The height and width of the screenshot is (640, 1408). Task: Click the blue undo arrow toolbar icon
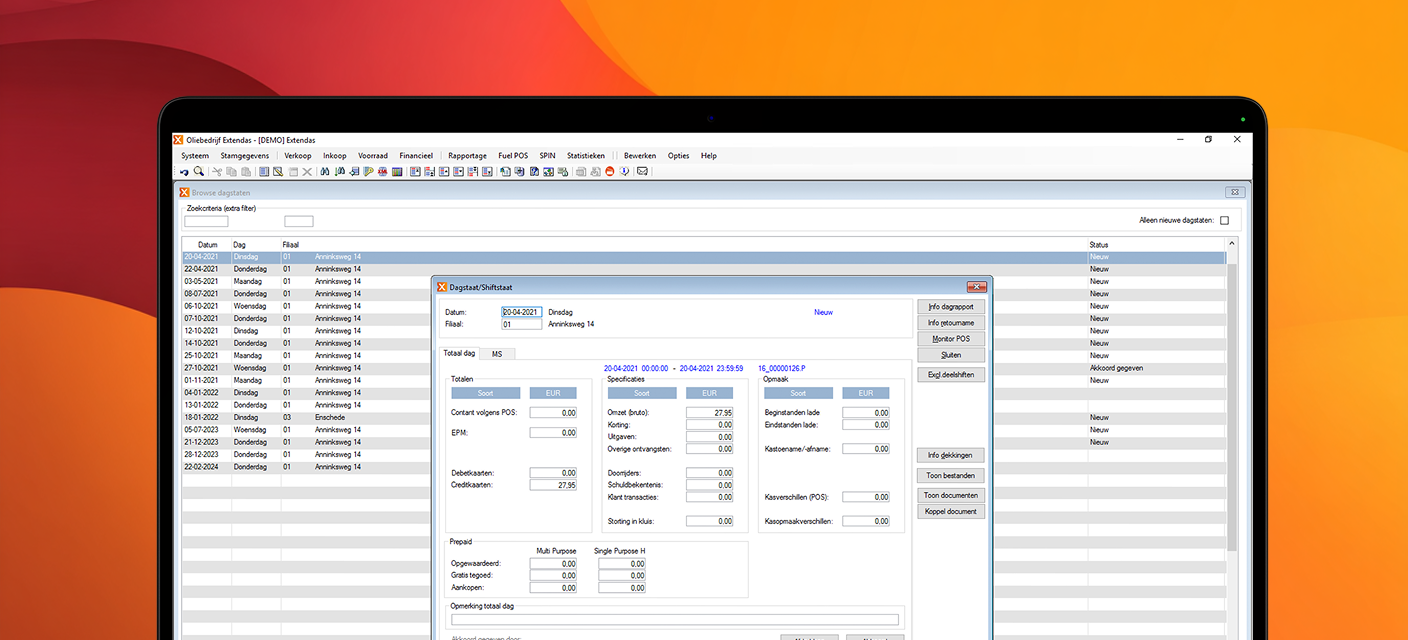(x=184, y=172)
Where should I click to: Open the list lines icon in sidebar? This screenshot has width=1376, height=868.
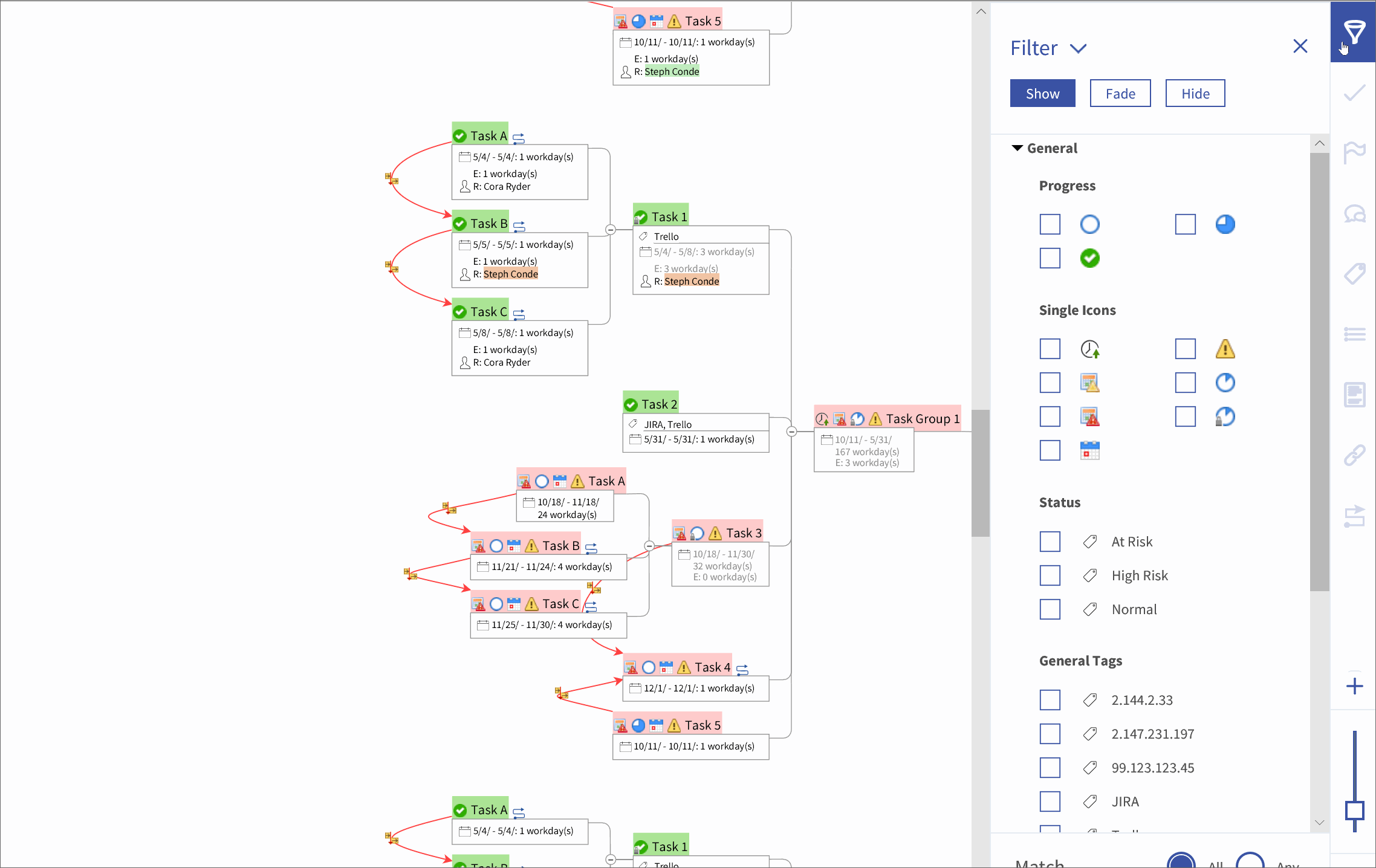pos(1354,334)
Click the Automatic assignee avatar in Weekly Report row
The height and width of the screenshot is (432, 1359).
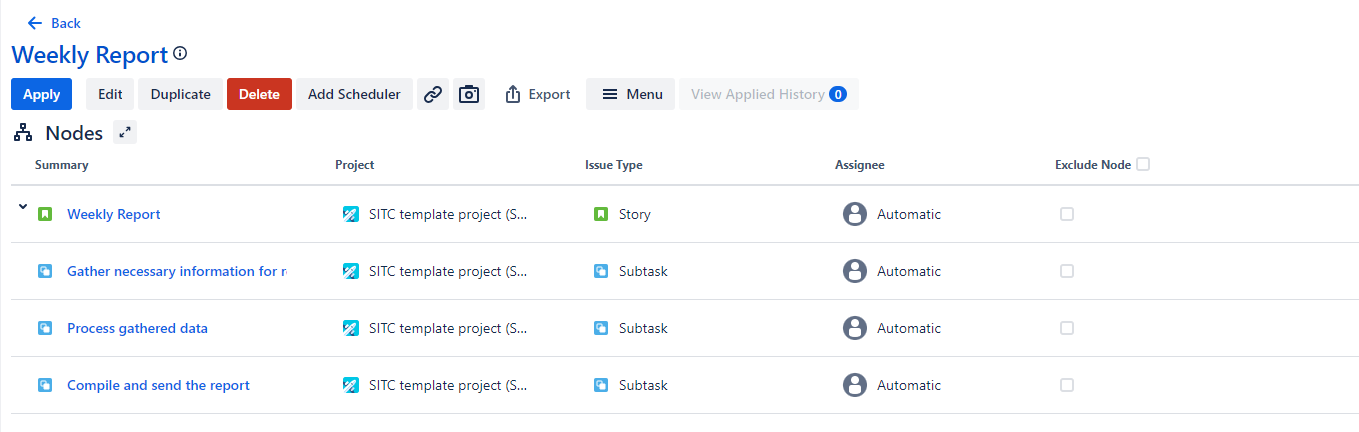854,214
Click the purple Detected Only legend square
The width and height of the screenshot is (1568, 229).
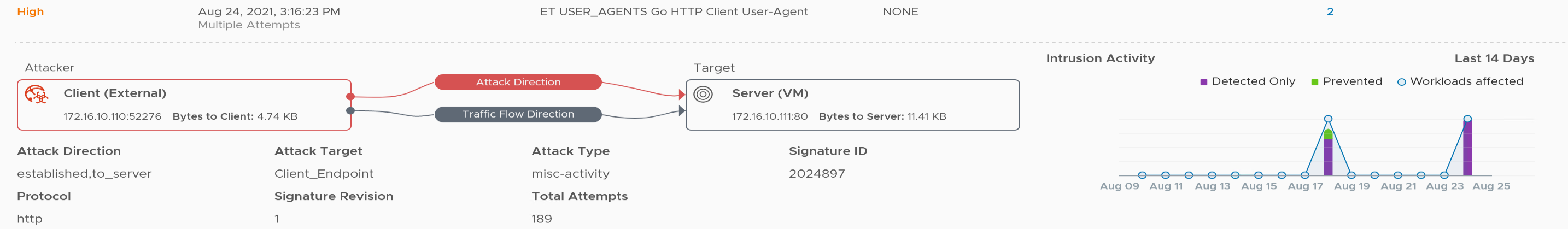(1203, 82)
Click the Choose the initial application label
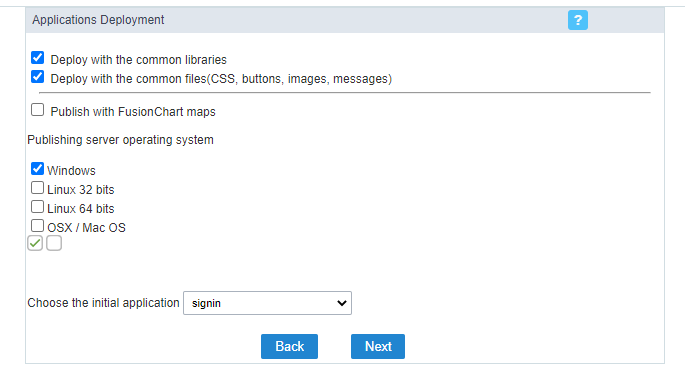Image resolution: width=685 pixels, height=380 pixels. [104, 303]
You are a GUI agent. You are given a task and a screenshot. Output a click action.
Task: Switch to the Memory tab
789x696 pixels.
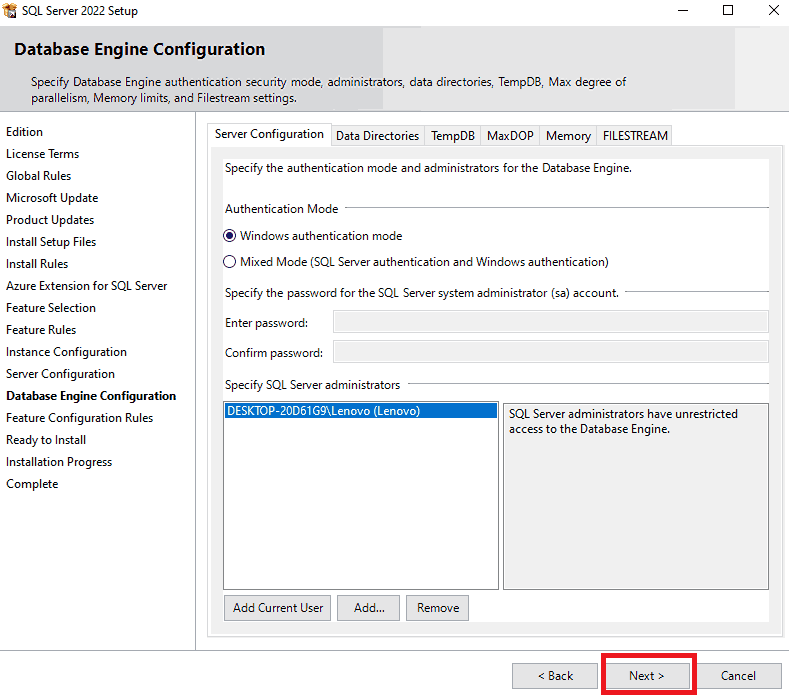[x=568, y=136]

============================================================

Directions for this task | Print the records above exactly as they stand, but leave out the pictures.

Worked solution |
The height and width of the screenshot is (640, 1408). Task: Click the blue undo arrow toolbar icon
(x=184, y=172)
Where should I click to: Open the list lines icon in sidebar? This screenshot has width=1376, height=868.
pos(1354,334)
Click the Automatic assignee avatar in Weekly Report row
The height and width of the screenshot is (432, 1359).
854,214
Click the purple Detected Only legend square
The width and height of the screenshot is (1568, 229).
(1203, 82)
Click the Choose the initial application label
Image resolution: width=685 pixels, height=380 pixels. [104, 303]
You are a GUI agent. You are given a task and a screenshot. Output a click action.
Task: Switch to the Memory tab
789x696 pixels.
[x=568, y=136]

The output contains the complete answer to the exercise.